Work instruction –
Only one stretch of the data should be retyped: the lines from the line containing "has height=346, width=737." through the line containing "Task: Click the y_list". Keep pictures out of it.

Data listing –
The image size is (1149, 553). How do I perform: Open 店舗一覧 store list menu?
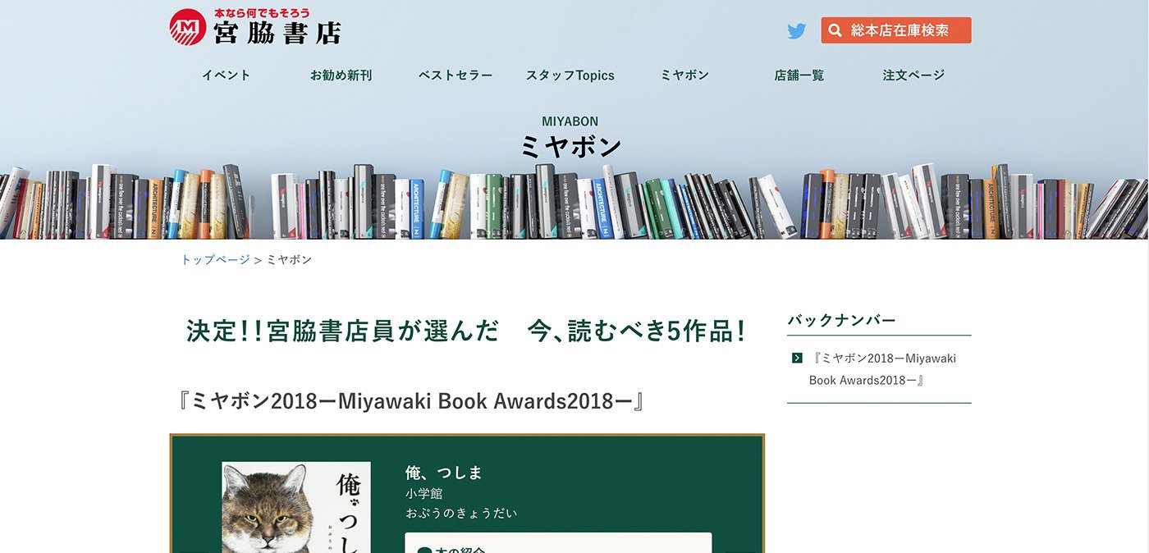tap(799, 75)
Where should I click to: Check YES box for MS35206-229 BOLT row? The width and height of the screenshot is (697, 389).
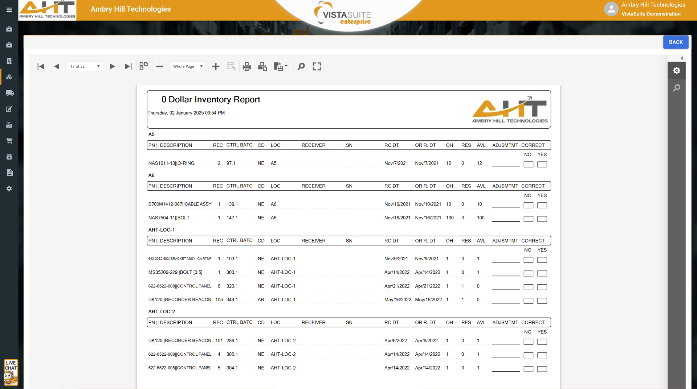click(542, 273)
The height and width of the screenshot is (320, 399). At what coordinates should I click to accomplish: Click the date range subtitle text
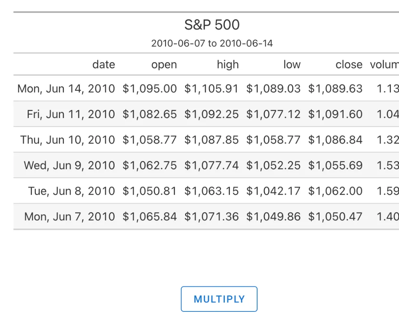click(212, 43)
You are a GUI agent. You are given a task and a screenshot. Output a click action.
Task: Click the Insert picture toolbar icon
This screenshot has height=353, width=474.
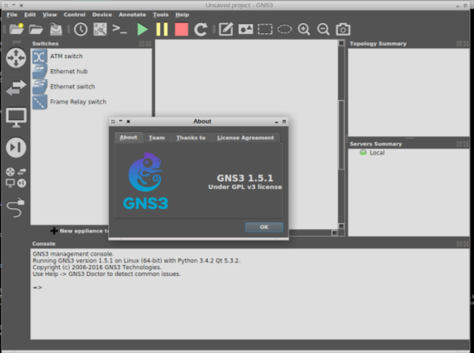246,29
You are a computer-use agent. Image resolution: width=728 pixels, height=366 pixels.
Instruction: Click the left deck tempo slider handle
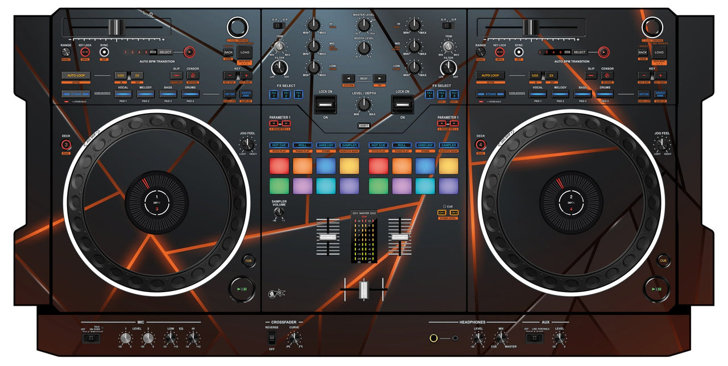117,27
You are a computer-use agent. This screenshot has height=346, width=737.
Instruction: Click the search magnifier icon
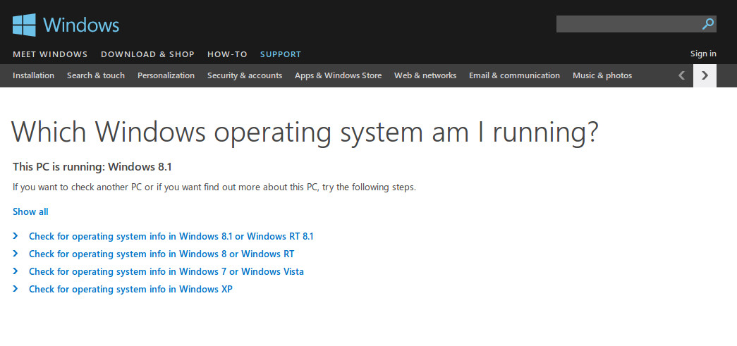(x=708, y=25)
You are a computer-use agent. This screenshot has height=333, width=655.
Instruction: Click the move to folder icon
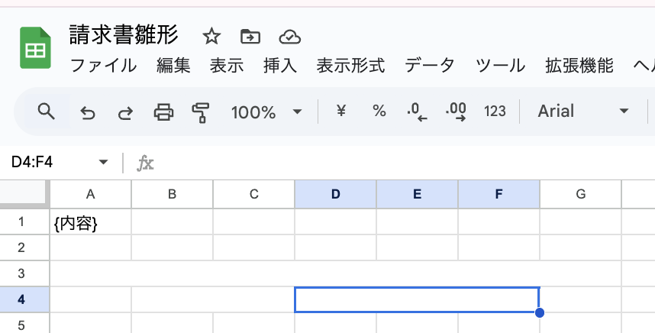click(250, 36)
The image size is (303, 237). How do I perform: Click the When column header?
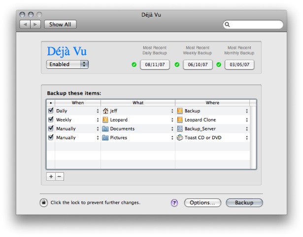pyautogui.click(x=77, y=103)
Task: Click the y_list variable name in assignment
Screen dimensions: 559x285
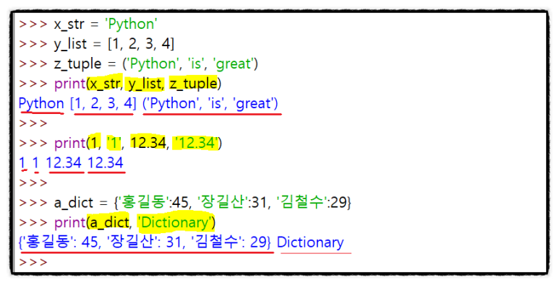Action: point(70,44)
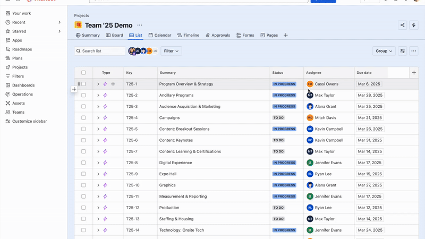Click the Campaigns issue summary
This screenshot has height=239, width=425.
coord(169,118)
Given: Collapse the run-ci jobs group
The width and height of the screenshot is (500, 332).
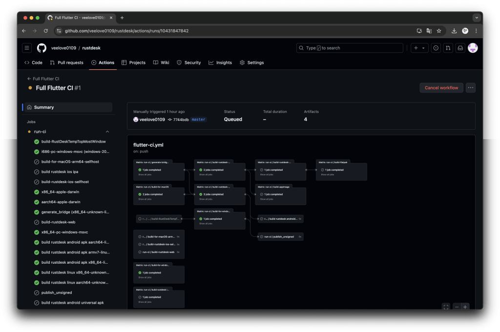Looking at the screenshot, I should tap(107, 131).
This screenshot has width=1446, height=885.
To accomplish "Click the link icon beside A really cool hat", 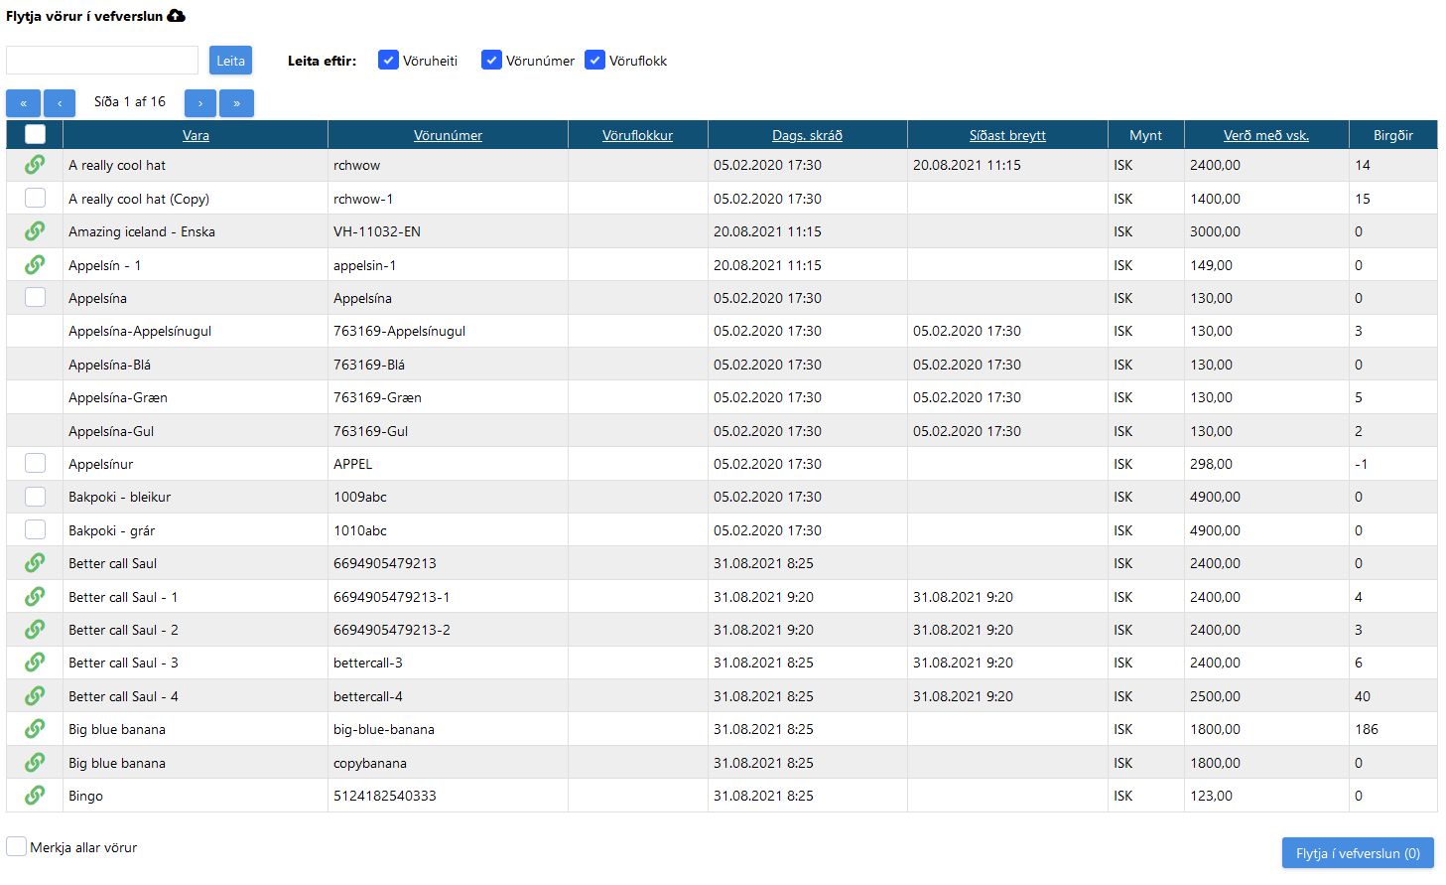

Answer to this task –
You are a computer-use agent. This screenshot has height=346, width=737.
Instruction: Click the search magnifier icon
(x=708, y=25)
You are a computer-use agent. This screenshot has height=333, width=655.
Instruction: Click the move to folder icon
click(250, 36)
The image size is (303, 237). How do I perform: Click the When column header?
pyautogui.click(x=77, y=103)
Task: Click the y_list variable name in assignment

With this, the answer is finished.